**EXERCISE INSTRUCTIONS**: Pick out every line in the items below that contains the word "agent", and copy each such line.

Dataset rows
..............................

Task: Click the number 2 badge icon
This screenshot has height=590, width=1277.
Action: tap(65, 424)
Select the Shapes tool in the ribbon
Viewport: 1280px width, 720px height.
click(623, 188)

..............................

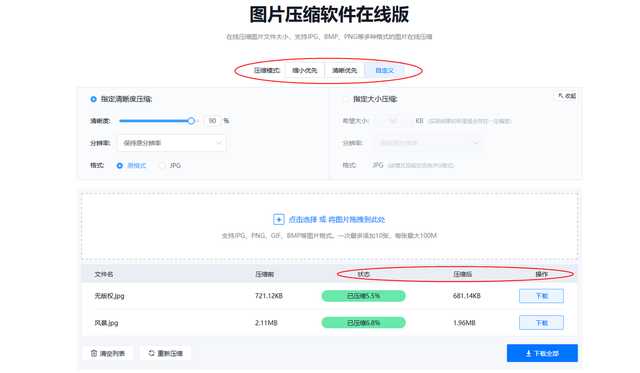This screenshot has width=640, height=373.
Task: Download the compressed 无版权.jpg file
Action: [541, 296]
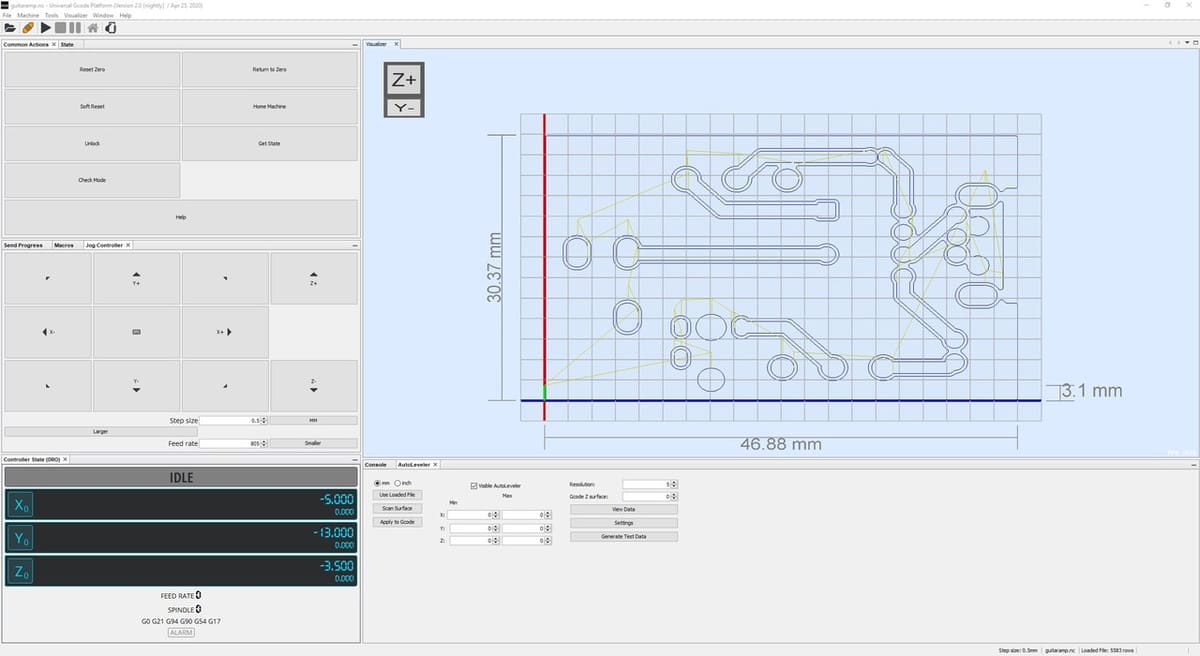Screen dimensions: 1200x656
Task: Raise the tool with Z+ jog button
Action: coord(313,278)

..............................

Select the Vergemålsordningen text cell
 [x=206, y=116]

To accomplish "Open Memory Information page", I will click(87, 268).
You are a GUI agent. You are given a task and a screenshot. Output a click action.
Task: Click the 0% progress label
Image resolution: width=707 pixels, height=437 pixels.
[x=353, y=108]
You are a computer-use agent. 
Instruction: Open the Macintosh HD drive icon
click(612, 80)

..............................

**ANSWER**:
You are a GUI agent. You are given a task and a screenshot. Output a click action.
You are a computer-use agent. 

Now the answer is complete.